Posted by: godlesscapitalist on January 9, 2004 8:28 PM



Paul -- You don't think that the black presence in America's history has been something special and even defining? I guess we do differ on that, then.

But I think our real difference has to do with whether or not we'll all be functioning as individuals or as members of groups in the future. I suppose the only sensible answer is "both, of course." But where you seem to think the increased Latino presence will dissolve group rivalries, I think there's good reason to fear that large-scale demographic changes are going to inflame group rivalries. I guess we're gonna see how it plays out, in any case. Should be interesting.

Posted by: MIchael Blowhard on January 9, 2004 8:31 PM



Michael,

"-- You don't think that the black presence in America's history has been something special and even defining?"

Yes, in fact, I do. But, for example, I'm still against affirmative action, and I'd would not want to base my immigration policy on whether or not the percentage of blacks or a particular group goes up or down. The important thing to me is are the new immigrants assimilated into American culture. Maybe I'm naive here. But we can agree to disagree.

To get back on topic, regarding immigration in general, the biggest problem in the world for the 21st century is going to be population decline (or decline in growth)exactly the opposite of what the doomsdayers were saying in the 70's. Many countries in Europe have little or no growth in population.

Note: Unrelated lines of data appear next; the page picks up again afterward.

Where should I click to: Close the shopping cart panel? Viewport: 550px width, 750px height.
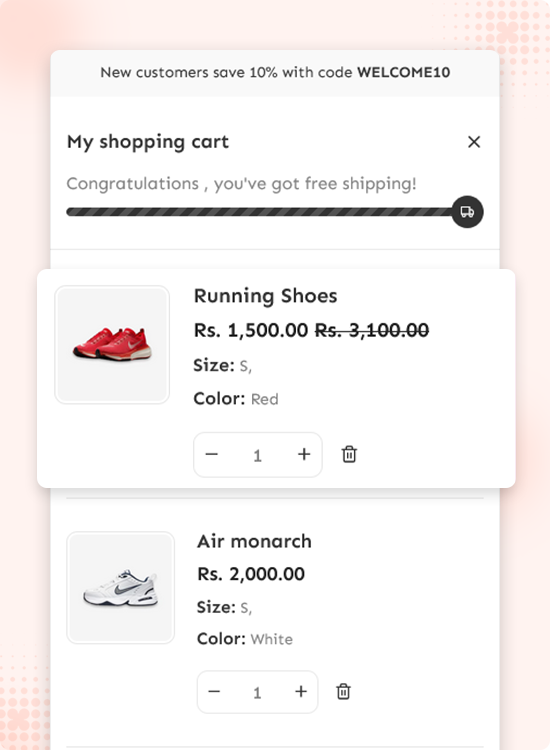tap(473, 142)
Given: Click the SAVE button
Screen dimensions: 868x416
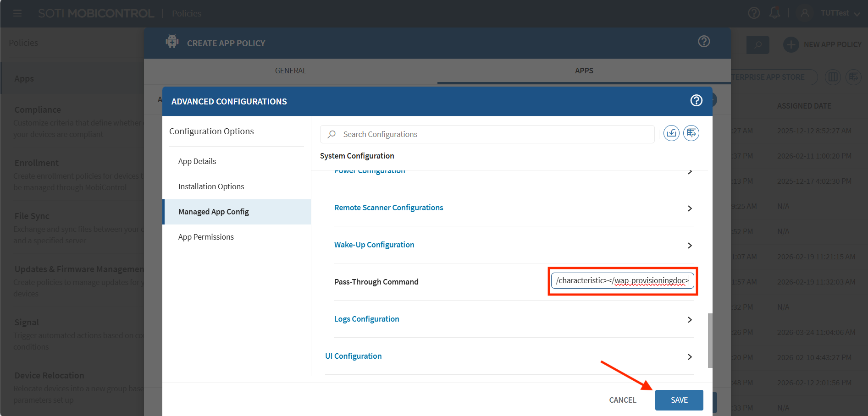Looking at the screenshot, I should [x=679, y=400].
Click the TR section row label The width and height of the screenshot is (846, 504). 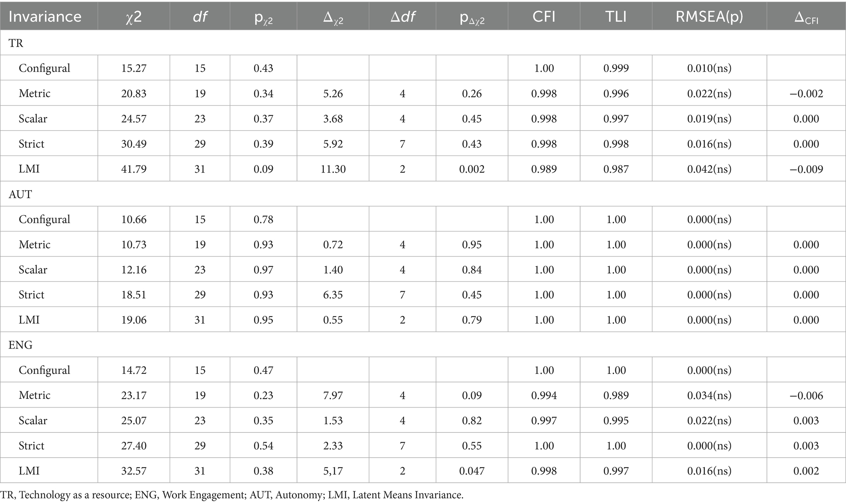click(x=16, y=43)
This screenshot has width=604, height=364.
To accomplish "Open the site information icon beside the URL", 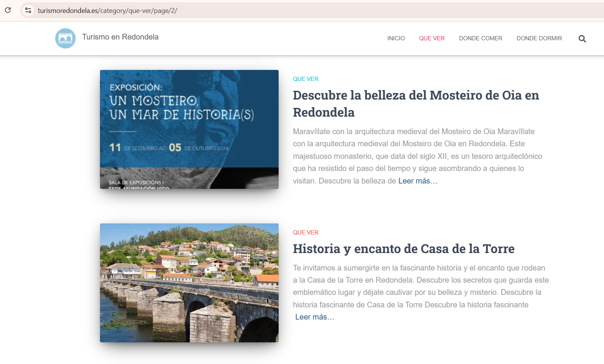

People are the ultimate resouce. This is one reason why I'm for lots of steady, orderly, continuous, (and legal) immigration. Obviously you don't throw open the borders, but birth rates like Italy are not going sustain and build wealthy societies. (Don't get me wr

Posted by: Paul Mansour on January 9, 2004 8:56 PM



Oops, those last two paragraphs don't belong there. I meant to cut them out... that's a whole new thread, which I don't have the energy to follow up on.

Posted by: Paul Mansour on January 9, 2004 8:58 PM



Paul:

I think worries of population decline are as unwarranted as worries of overpopulation for two reasons.

1) Natural selection will change the distribution within one generation. That is, if you assume that the tendency to reproduce is even imperfectly heritable (whether culturally or genetically), then the children of more fertile individuals will in turn tend to be more fertile.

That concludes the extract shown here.